Case Study 2- Parallel Breadth-First Search Using OpenMP PARALLEL PROGRAM DEVELOPMENT Case Study 2- Parallel Breadth-First Search Using OpenMP

Breadth-first search (BFS) is a common algorithm that you've almost certainly seen in a prior algorithms class. In this problem, you'll explore the challenges of parallelizing BFS on modern parallel machines. Please familiarize yourself with the function bfs_top_down() in bfs.cpp, which contains a sequential implementation of BFS. The code uses BFS to compute the distance to vertex 0 for all vertices in the graph. You may wish to familiarize yourself with the graph structure defined in graph.h as well as the simple array data structure vertex_set which is an array of vertices used to represent the current frontier of BFS.

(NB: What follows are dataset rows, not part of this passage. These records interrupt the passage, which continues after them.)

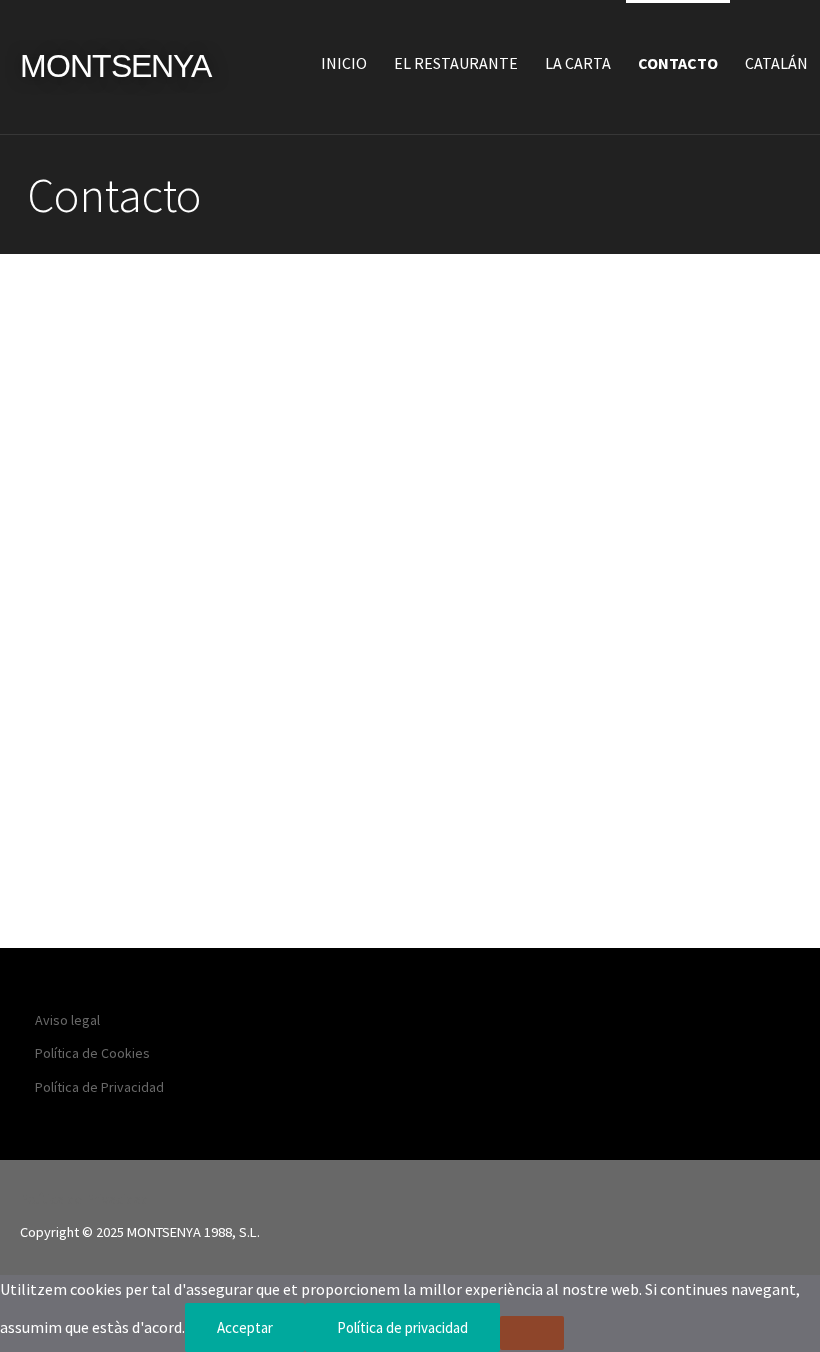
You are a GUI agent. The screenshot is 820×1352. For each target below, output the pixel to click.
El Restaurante (456, 63)
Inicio (344, 63)
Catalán (776, 63)
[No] (532, 1333)
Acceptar (245, 1327)
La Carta (578, 63)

Step 1 Please parallelize the top-down BFS. You'll need to focus on identifying parallelism, as well as inserting the appropriate synchronization to ensure correctness. We'll point out up front that you should not expect to achieve near-perfect speedups on this problem (we'll leave it to you to think about why!). A good solution in step 1 will perform approximately three times faster than the sequential starter code when using 12 threads on the six-core (but hyper-threaded) GHC machines when run on the larger random graphs.

Step 2 If you take a look at the step-by-step results of the top-down BFS, you'll notice that the frontier grows quite large in some steps (sometimes growing to contain a large fraction of the entire graph). This is particularly true in the rmat graphs. Think about why this behavior might cause a performance problem in the top-down BFS implementation from step 1. It suggests an alternative implementation of a breadth-first search step that may be more efficient in these situations. Instead of iterating over all vertices in the frontier and marking all vertices adjacent to the frontier, it is possible to implement BFS by having each vertex check whether it should be added to the frontier! Basic pseudocode for the algorithm is as follows: for each vertex v in graph: if v has not been visited AND v shares an incoming edge with a vertex on the frontier: add vertex v to frontier;

Step 3 Now that you have implemented both top-down and bottom-up parallel BFS implementations, combine the techniques to form a new hybrid algorithm that performs a faster parallel BFS than either of the two techniques alone. This hybrid approach is called a "Direction Optimization BFS".